Good Housekeeping for Data Structures

This guide is an attempt to help you step neatly past a major mistake I made when first getting into deploying LoRaWAN sensors: Bolloxing up my data structures.

In the madly exciting journey of actually getting a sensor to connect to the MetSci LNS and then send me data, I added all that data higgledy-piggeldy, using Distance or distance or meters or whatever set of units I had at the time for whatever sensor I was deploying.

This worked at the onesy-twosy level, but as I started adding more sensors and building databases to store the data, it bit me in the ass.

Let the bite marks on my ass be a guide to you. While scars add character, you don’t have to replicate all of mine.

══════════════════════════════

## Task requirements
1) Rewrite the stretch of the data structures guide from "This guide is" through "my data structures.", putting "wireless sensors" in place of "LoRaWAN sensors".
2) Summarize the guide on data structures in two sentences.

## Material supplied
══════════════════════════════

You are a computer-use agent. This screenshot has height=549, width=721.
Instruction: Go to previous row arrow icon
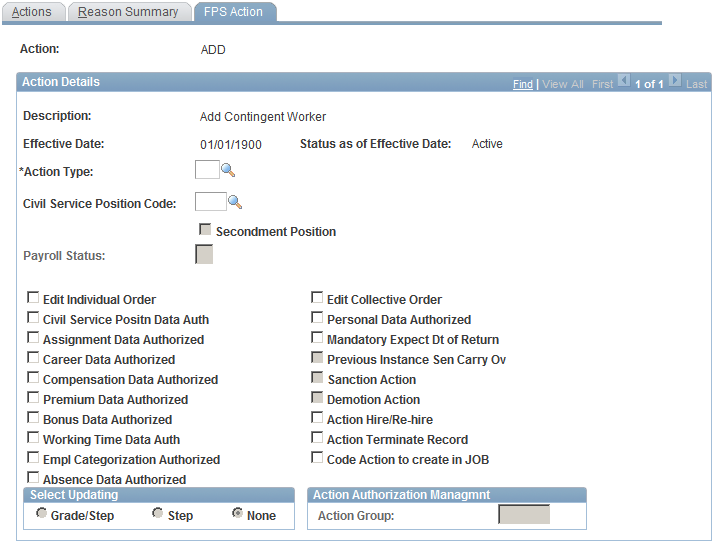[x=624, y=80]
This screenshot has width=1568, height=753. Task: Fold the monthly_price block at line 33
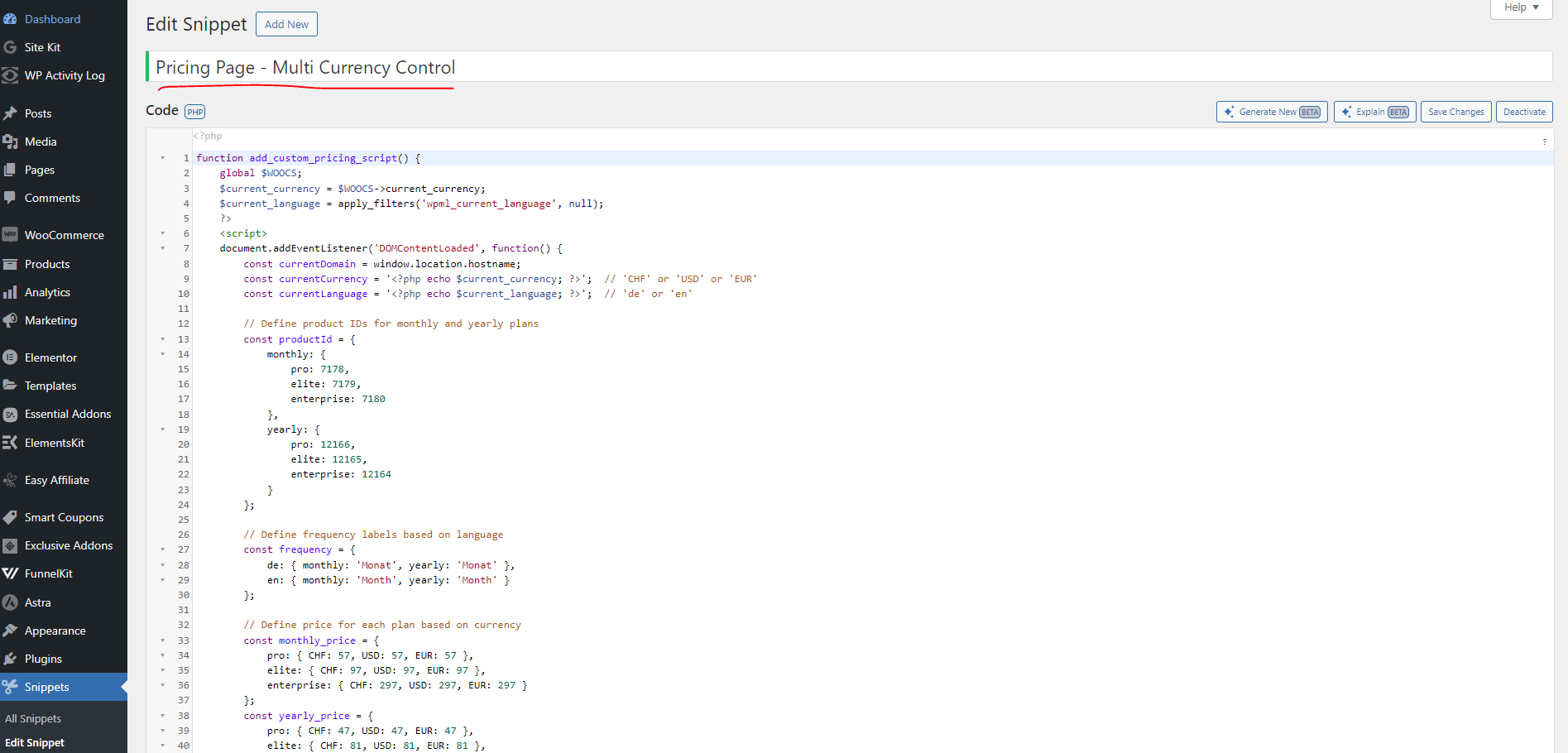coord(163,640)
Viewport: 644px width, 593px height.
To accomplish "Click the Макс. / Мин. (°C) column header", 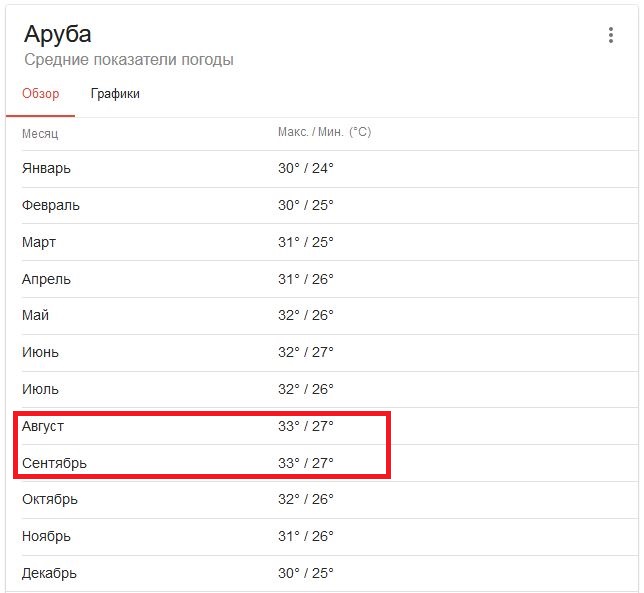I will (x=324, y=132).
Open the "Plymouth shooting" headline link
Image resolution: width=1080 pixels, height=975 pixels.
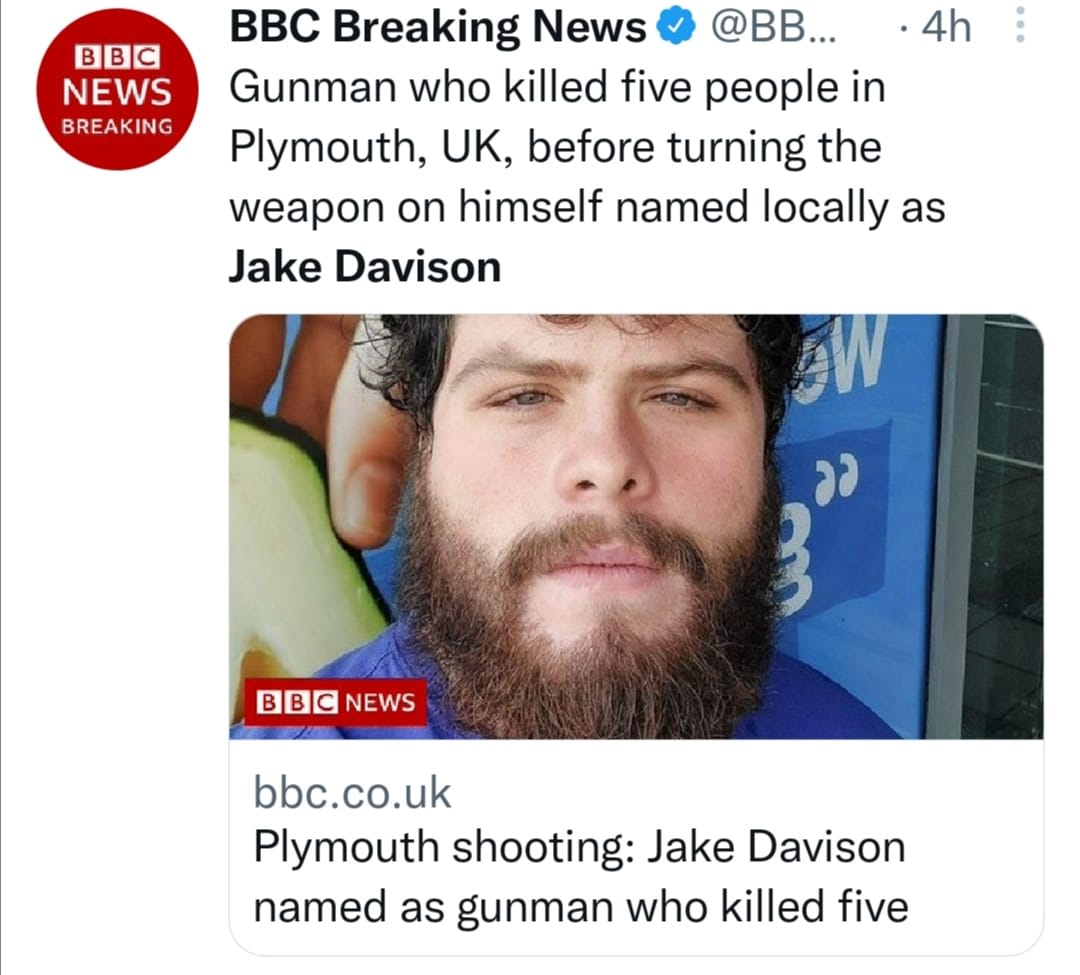(x=578, y=848)
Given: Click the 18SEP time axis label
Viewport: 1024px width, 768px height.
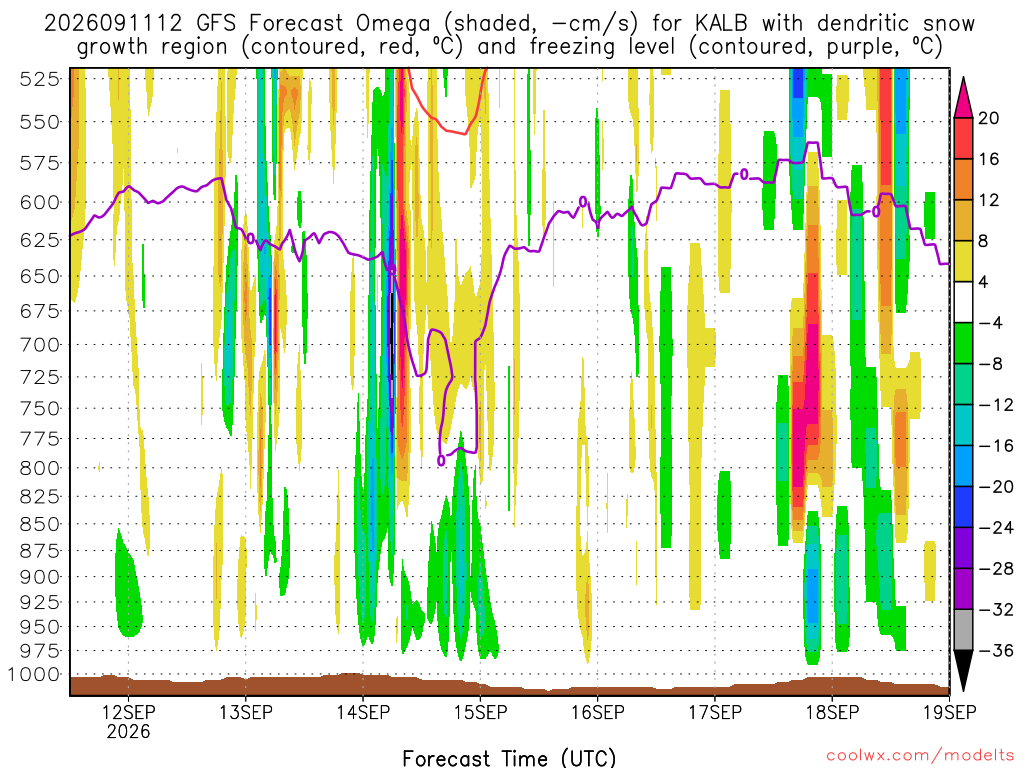Looking at the screenshot, I should point(832,712).
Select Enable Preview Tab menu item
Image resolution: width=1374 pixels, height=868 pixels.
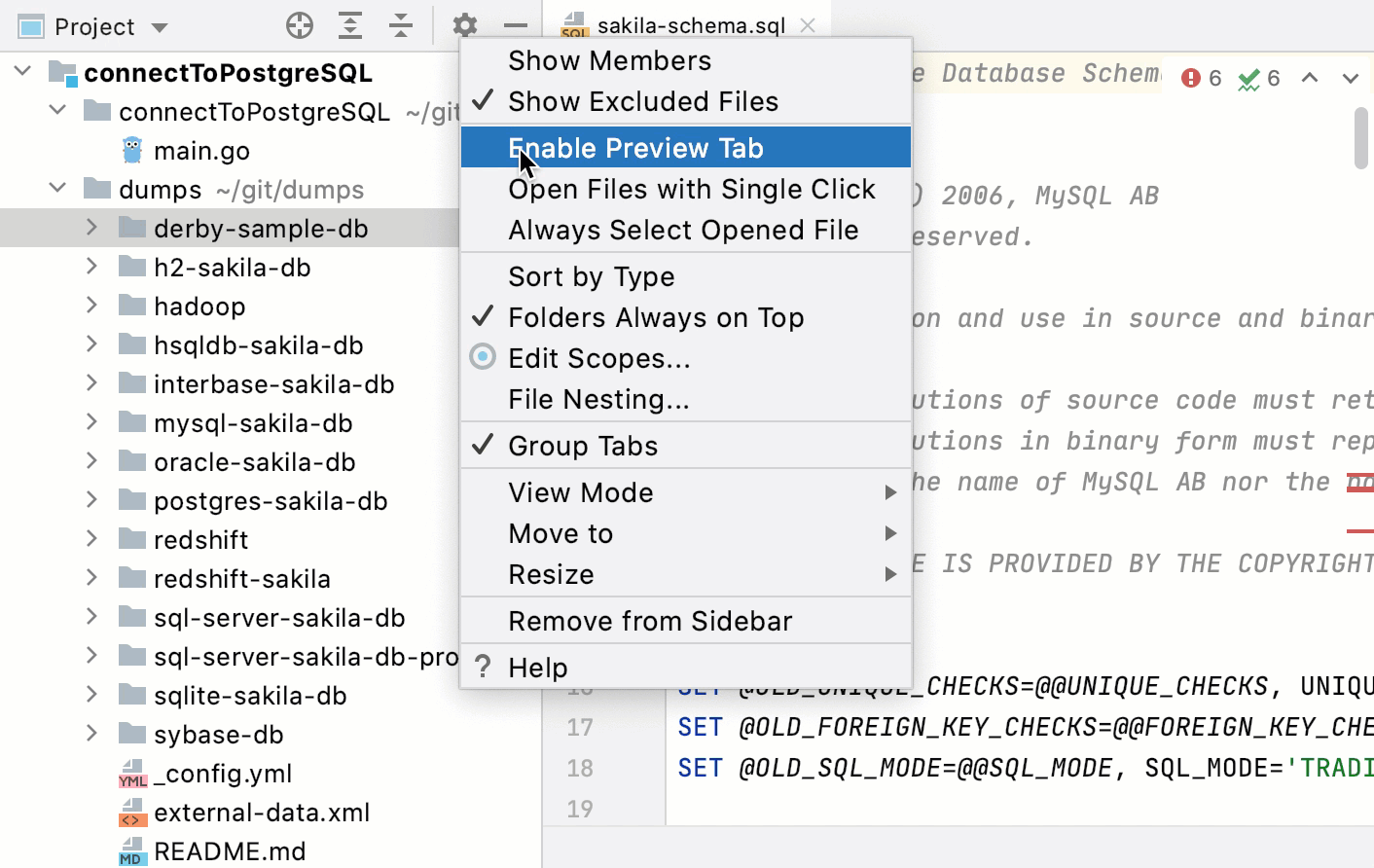coord(635,148)
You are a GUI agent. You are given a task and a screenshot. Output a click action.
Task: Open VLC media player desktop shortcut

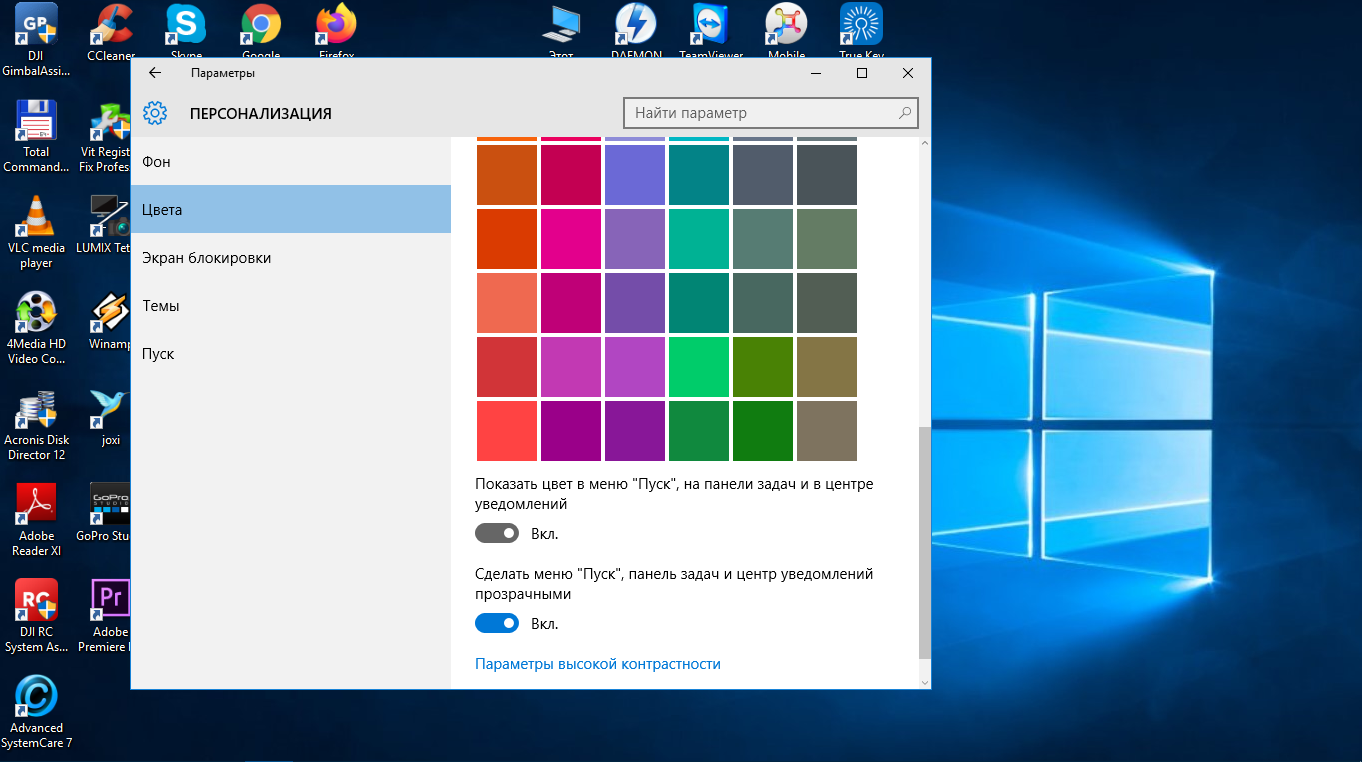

══════════════════════════════

## Responses to the exercise
1)
This guide is an attempt to help you step neatly past a major mistake I made when first getting into deploying wireless sensors: Bolloxing up my data structures.

2) The guide aims to help readers avoid a major mistake the writer made when starting to deploy LoRaWAN sensors: messing up data structures. The writer added data haphazardly, with inconsistent names and units, which worked with one or two sensors but caused trouble once more sensors and databases were added.